Imagine we were given all the individual parts of a car and were asked to put it together, without any design or architecture documents. Firstly, it would be nearly impossible to do this if we have never done it before or seen what the car looks like. Secondly, it would take us a very long time to put the car together (enough time to make our design of the car obsolete) and thirdly if we missed one small important part or misplaced it, the car wouldn’t function and troubleshooting this would be a nightmare.
Similar are the challenges faced by most CIOs/CISOs in organisations today when it comes to implementing enterprise security across their organisation. Several organisations today are still stuck in a “whack-a-mole” routine wherein they buy technologies to address specific IT needs or prevent specific information security issues. There is no consideration of how this technology will fit in the overall picture and if it will deliver on business objectives. Now, if you have multiple departments all following this process and doing their own thing, you can see how difficult it will be for them to interact and integrate with each other let alone deliver on business objectives. Complex internal processes and technologies bought as knee-jerk reactions to point in time issues leave a business vulnerable to cyber-attacks even after big dollars were spent on security technologies. Cyber-risk is quite real and the recent Equifax breach proves that a successful cyber-attack has the capability to cripple a business.

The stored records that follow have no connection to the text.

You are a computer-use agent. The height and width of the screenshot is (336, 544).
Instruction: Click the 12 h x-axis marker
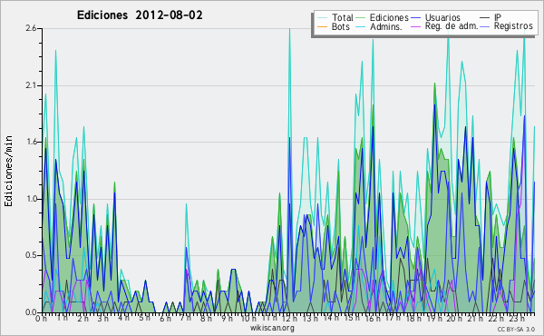tap(289, 319)
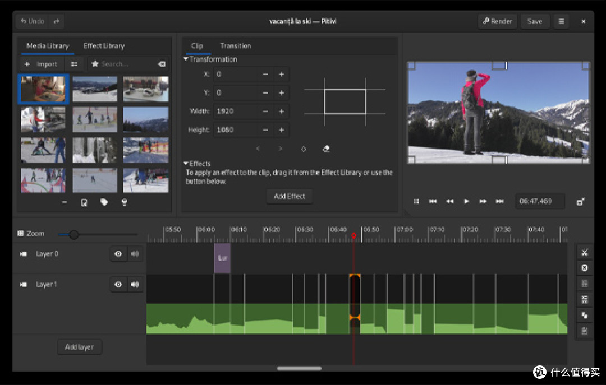Open the hamburger main menu
606x385 pixels.
click(x=561, y=21)
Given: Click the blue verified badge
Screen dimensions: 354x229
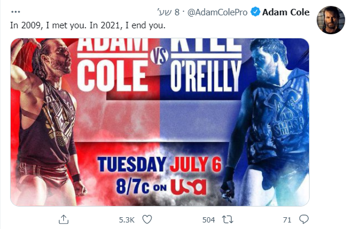Looking at the screenshot, I should (255, 12).
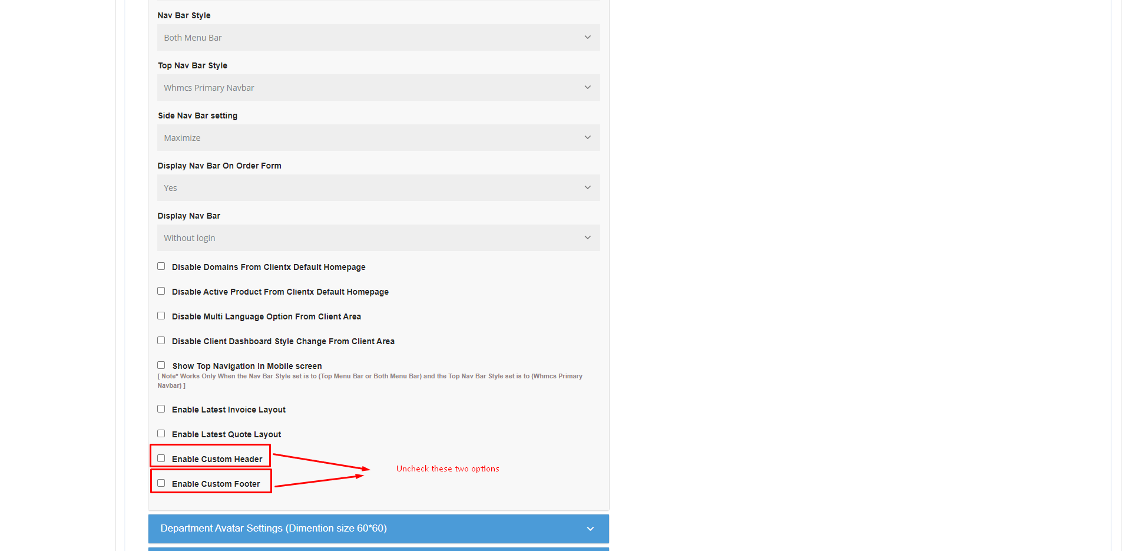Toggle the Enable Custom Footer checkbox
This screenshot has width=1122, height=551.
coord(161,483)
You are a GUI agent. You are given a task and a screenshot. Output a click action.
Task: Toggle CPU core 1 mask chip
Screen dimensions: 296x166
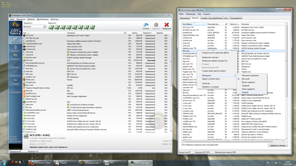[x=51, y=27]
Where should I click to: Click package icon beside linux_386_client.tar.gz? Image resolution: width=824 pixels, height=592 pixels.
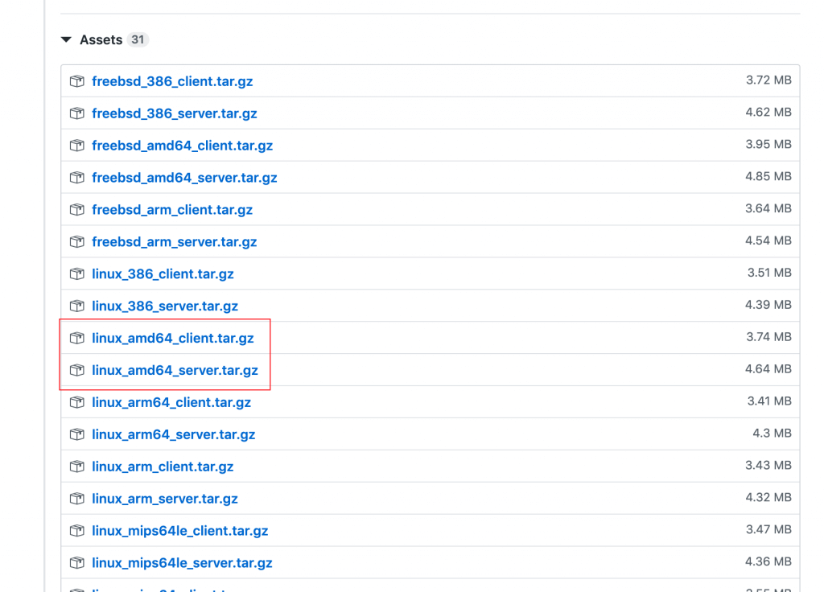tap(77, 274)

Now that we see the risk, let’s look at how we can address it. In the example of building a car it is simple, let’s develop a design/architecture document with pictures that details the function and placement of each part to help build a car that works as expected, in a reasonable amount of time. In the context of enterprise-wide security, this means developing an Enterprise Security Architecture (ESA) that will align the budget, capabilities, processes, controls and technologies across the organisation to deliver on business objectives while providing two-way traceability from the top (business objective) to the bottom (tools and technologies) and vice versa. Also, it should be noted that once an ESA is developed and implemented it is meant to evolve continuously. It is a process and not a once-off exercise that once done will remain constant for the next several years. However, if done right the ongoing changes to this architecture over time should be minimal.
ESA is a continuous process of understanding the changing business objectives and then developing, implementing and updating information security policies, processes, controls and tools (across all business units) to deliver the common business objectives, while mitigating risks and leveraging opportunities during the process.
Some of the obvious benefits of implementing an ESA are that it helps deliver on organisational compliance/contractual obligations, measures and improves the security posture of the organisation, etc. Besides this, the three main benefits I see from a business owner/ board’s view are as follows:
- Single vision – All departments of the organisation are following similar processes to deliver on common business objectives rather than each department doing their own thing and delivering outcomes that don’t line up with the business’s objectives. This means every person and department can see their role clearly in the big picture and they all work towards achieving common business objectives.
- Value Assured Investment – ESA will ensure departments are investing into processes, policies and technologies that contribute to achieving the business goals. No “Whack-a-mole” exercise of creating random processes/policies or buying ad-hoc technology solutions to address point-in-time issues without analysing how these processes/policies/technologies will integrate with other departments and help in delivering business objectives. This will enable the department owners to effectively plan, prioritize and use their budgets.
- Two-way traceability – Each process, policy, control or technology deployed within an organisation/department has complete traceability to at least one business objective. Therefore, it is easy to see the value of each process/policy/control/technology that is present in terms of the business objective it is delivering or contributing towards. To compound this, as business objectives change it is easy to see which processes/policies/controls/technologies are irrelevant or are not delivering on the current business objectives and hence need to be removed or replaced. This is a benefit to the board to see how the money they spend on security is enabling the business.
Now, I understand it is not a quick and easy job to implement an ESA in an environment where people are used to working without it. There are some challenges managers face such as cost, lack of skills, lack of time, lack of management buy-in, resistance to change etc. towards implementing the ESA but in my opinion if pitched the right way (highlight cost benefits to board members and easy of process use to employees) it can make an enormous difference to an organisation’s success and security posture.
In my opinion, most reasons for not implementing an ESA are irrelevant as the consequences of not having one are far greater. This is the reason why most organisations and government departments are forcing compliance regulations on their partners before they do business with them.